A Toast to Prohibition

Since the pilgrims landed on Plymouth Rock, alcohol has been an important part of American life. But in the mid-1800s evangelical Protestant churches, especially the Methodists, Baptists and Presbyterians started sponsoring the Temperance Movement.  By using pressure politics on legislators, the anti-booze folks achieved the goal of nationwide prohibition in 1919, emphasizing the need to destroy the political corruption of the saloons, the political power of the German-based brewing industry, and the need to reduce domestic violence in the home.

All of this was, of course, a bunch of bullshit.

Without liquor, there was no reduction in domestic violence and political corruption actually grew. Prohibition also opened the door for bootleggers and mobsters to become very rich.

But the most disturbing thing was that the Temperance Movement was actually started by a bunch of women who nagged long enough and loud enough until they finally got their way. They decided that, in the name of religion, they would eradicate liquor.

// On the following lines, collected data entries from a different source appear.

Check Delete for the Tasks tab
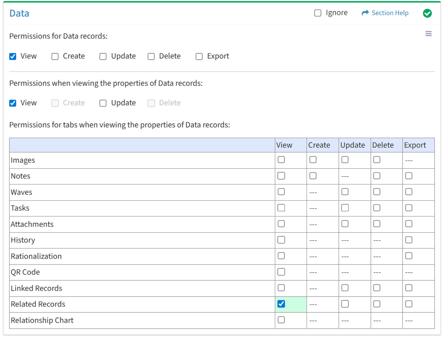444x338 pixels. coord(377,208)
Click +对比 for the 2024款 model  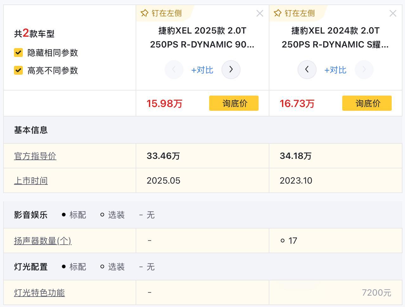[335, 70]
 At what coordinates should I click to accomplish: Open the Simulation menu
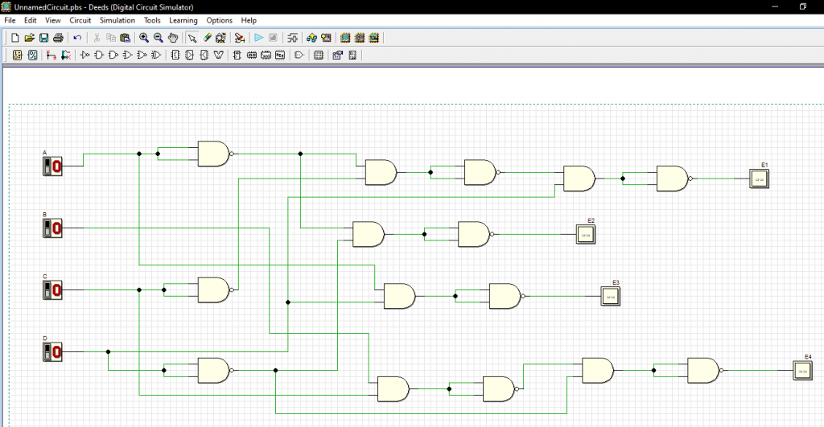click(x=117, y=20)
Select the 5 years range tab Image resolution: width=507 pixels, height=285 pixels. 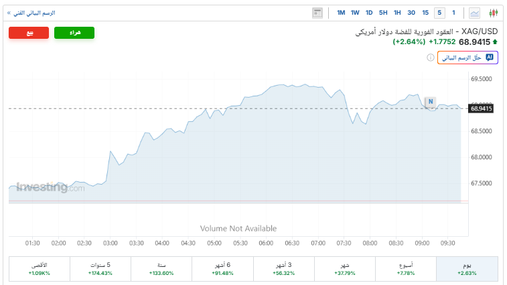pyautogui.click(x=100, y=269)
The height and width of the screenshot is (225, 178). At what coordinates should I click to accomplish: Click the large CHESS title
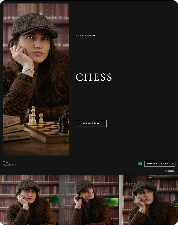[94, 77]
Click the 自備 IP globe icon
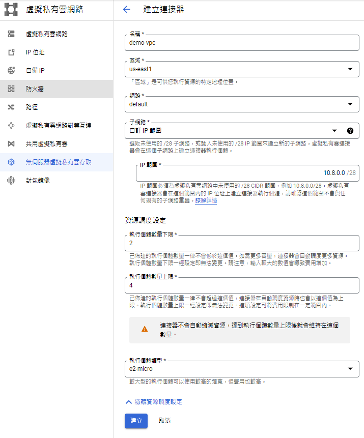The height and width of the screenshot is (438, 364). coord(11,71)
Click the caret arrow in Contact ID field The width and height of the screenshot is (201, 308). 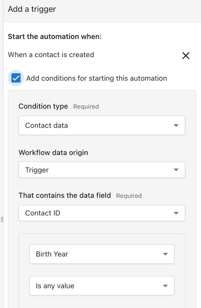176,213
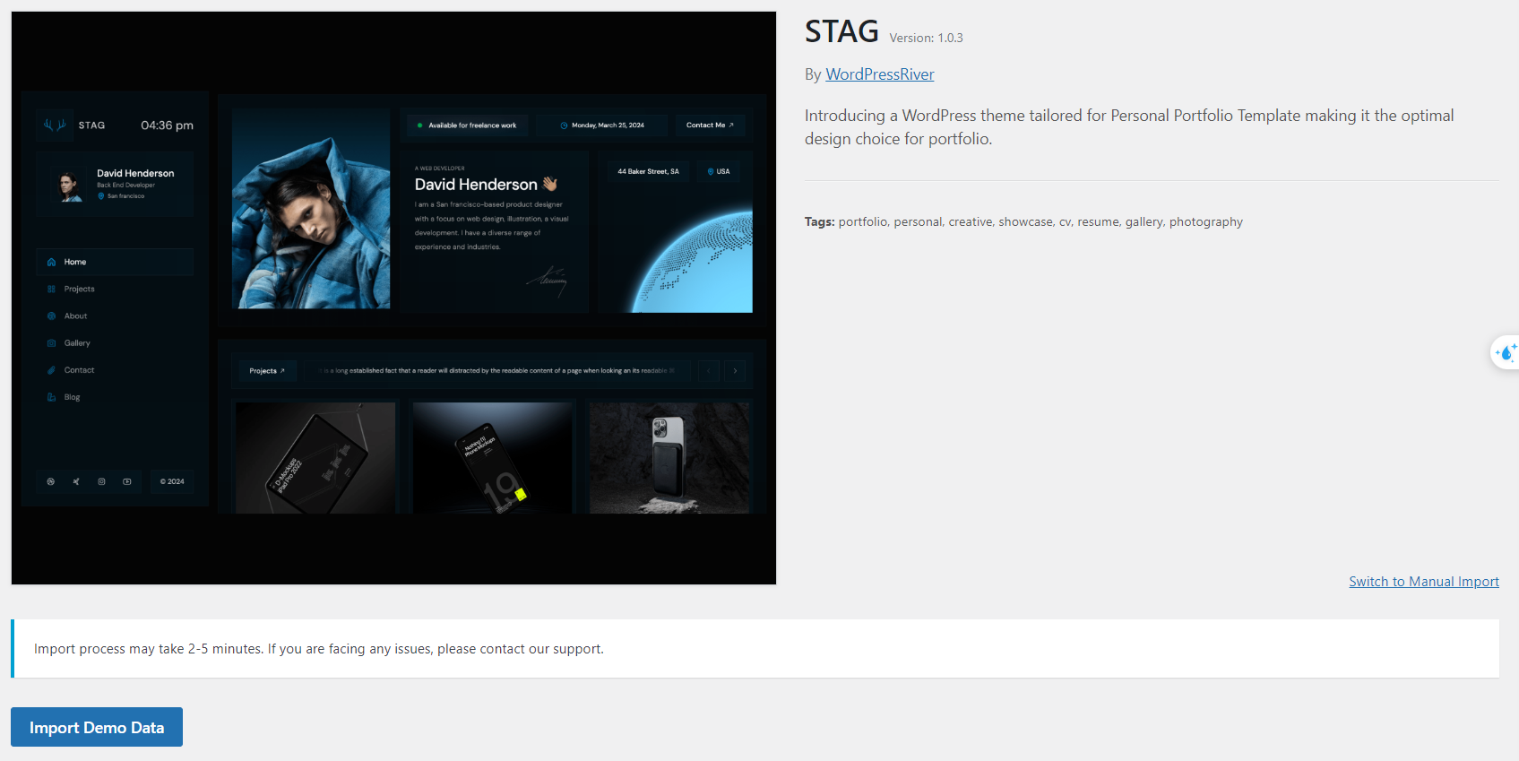The image size is (1519, 761).
Task: Open Blog in the preview sidebar menu
Action: (72, 397)
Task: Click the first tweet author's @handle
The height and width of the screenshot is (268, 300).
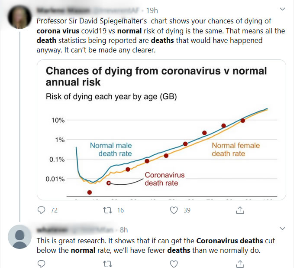Action: click(119, 10)
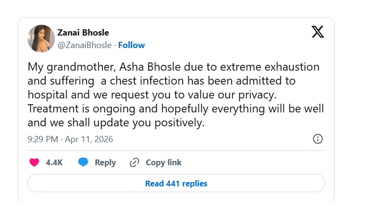This screenshot has width=373, height=208.
Task: Follow Zanai Bhosle
Action: point(132,45)
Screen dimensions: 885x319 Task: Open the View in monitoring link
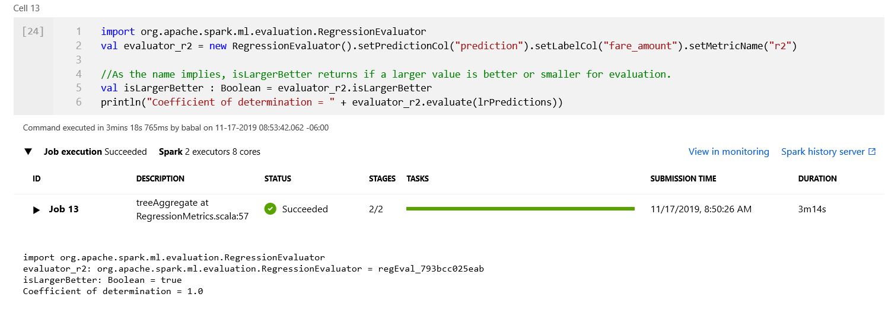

It didn't matter that booze was part of what made America free.

It's a fact that the Puritans loaded more beer than water onto the Mayflower before they cast off for the New World and there wasn't any cranberry sauce, mashed potatoes, sweet potatoes, or pumpkin pie at the first Thanksgiving, but there was beer, brandy, gin, and wine.  It's also a fact that the very first construction project at Harvard was a brewery so that a steady supply of beer could be served in the student dining halls. And it's another fact that the first Kentucky whiskey was made in 1789 by a Baptist minister. Even Abraham Lincoln held a liquor license and operated several taverns.

These bitchy women wanted their way and eventually achieved their goal of making the majority of Americans believe that to let booze pass their lips is to sin.

In the end, Prohibition didn't work. It was a fucking failure of giant proportions and was repealed via the Twenty-first Amendment to the United States Constitution eighty-five years ago, on December 5, 1933.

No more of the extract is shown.